No final da primavera passada, entretanto, o setor de contra-inteligência do FBI começou a desconfiar que o verdadeiro objetivo dos chineses era obter informações sigilosas relativas à política externa e comercial americana e que a melhor maneira de consegui-las seria ganhar acesso a figuras específicas da administração e congressistas específicos. E, segundo esse raciocínio, a melhor maneira de conseguir esse acesso seria fazendo contribuições que, por sua vez, poderiam levar a contatos pessoais e conversas com figuras chaves do governo, que participam do processo decisório.
Em junho passado, o FBI teria se convencido de que três senadores e três deputados haviam sido "visados" pelos chineses para contribuições à campanha e consequente acesso -e que a própria Casa Branca também foi "visada"-, embora não esteja claro se, nesse momento, a polícia federal já estivesse ciente do fato de que Pequim estava mais interessada em obter informações políticas do que em "comprar influência".
Desconfiança
Não se sabe como o FBI primeiro desvelou essa operação chinesa, mas, segundo algumas fontes, o órgão começou a desconfiar de sua existência em 1995, possivelmente ao tomar conhecimento, no final daquele ano, de que Pequim havia formado um "Grupo Líder Central de Trabalho no Congresso dos EUA", ao qual foi confiada a tarefa de realizar o plano de obtenção das informações.
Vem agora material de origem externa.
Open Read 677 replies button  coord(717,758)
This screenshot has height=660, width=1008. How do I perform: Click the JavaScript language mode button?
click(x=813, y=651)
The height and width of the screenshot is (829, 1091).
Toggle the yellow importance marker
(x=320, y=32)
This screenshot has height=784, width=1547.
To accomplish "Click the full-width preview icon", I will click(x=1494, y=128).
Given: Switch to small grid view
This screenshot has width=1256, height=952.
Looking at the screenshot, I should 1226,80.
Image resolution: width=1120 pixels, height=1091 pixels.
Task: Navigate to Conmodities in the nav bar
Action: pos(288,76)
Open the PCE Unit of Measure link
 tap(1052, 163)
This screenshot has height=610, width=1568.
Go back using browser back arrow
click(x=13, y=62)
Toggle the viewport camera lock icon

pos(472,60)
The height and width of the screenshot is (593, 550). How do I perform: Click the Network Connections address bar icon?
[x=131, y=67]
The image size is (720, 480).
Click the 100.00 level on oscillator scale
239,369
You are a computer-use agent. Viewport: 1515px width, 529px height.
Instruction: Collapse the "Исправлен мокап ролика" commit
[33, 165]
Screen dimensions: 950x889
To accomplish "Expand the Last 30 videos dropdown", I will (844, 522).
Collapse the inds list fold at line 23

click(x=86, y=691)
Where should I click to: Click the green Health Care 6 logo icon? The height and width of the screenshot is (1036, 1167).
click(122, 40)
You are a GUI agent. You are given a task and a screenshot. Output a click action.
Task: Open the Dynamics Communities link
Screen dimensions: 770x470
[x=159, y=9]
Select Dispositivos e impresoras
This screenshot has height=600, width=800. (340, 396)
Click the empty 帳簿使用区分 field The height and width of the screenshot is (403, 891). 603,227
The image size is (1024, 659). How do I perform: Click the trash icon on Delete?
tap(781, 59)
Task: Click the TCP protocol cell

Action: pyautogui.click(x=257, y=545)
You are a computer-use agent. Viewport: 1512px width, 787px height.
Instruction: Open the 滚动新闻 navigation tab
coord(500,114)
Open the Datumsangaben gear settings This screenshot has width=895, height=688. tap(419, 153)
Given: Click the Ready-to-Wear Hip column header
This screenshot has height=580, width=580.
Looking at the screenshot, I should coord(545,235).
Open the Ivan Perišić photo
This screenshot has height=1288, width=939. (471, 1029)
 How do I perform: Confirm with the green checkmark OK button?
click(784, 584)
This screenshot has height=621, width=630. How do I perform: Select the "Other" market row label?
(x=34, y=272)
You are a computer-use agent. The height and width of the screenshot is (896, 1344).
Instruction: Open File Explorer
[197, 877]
Acredita-se em Washington que o conceito inteiro foi elaborado por Wang Jun, enquanto sua implementação foi assumida pelo Ministério da Segurança Pública, pelo Ministério das Relações Exteriores e pelo "Grupo Central de Trabalho". As desconfianças do FBI parecem ter sido confirmadas por conversas telefônicas interceptadas da embaixada chinesa em Washington pelo departamento de contra-inteligência do FBI e pela Agência Nacional de Segurança.
Mais ou menos à mesma época, o FBI passou informações a dois integrantes do Conselho Nacional de Segurança, informações que o presidente Clinton afirma jamais ter recebido.
Não está claro se, nesse ponto, o FBI já tinha conhecimento da posição ocupada por Wang Jun na hierarquia de Pequim. Tampouco está claro por que, tendo em vista a natureza delicada de seus cargos, ele optou por se fazer convidar para a Casa Branca. E tampouco se sabe o que mais ele fez nos EUA.
Uma explicação possível talvez seja que o Exército de Libertação Popular, operando por meio do China Poly Group e de outras organizações que controla, tenha se tornado, nas palavras de um especialista em China, "uma máquina de fazer dinheiro", que dirige entre 15 mil e 20 mil empresas na China e no exterior e que teria, segundo consta, tido lucros de no mínimo US$ 1 bilhão em 1993.